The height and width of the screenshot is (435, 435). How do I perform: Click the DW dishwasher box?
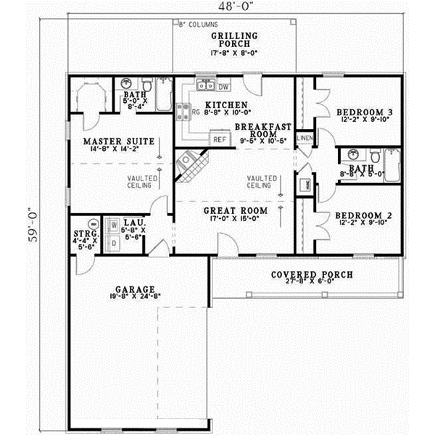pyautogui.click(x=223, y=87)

* * *

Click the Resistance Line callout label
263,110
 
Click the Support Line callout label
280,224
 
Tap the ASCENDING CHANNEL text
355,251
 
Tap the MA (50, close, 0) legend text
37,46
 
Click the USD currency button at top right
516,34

### Task brief
Put the records from the line with "The height and" up to and including the line with "pyautogui.click(x=223, y=87)" into a Markdown table with columns Row and Text, skipping any blank lines. Leave the pictures out of the table.

### Reply
| Row | Text |
|---|---|
| 1 | The height and width of the screenshot is (435, 435). How do I perform: Click the DW dishwasher box? |
| 2 | pyautogui.click(x=223, y=87) |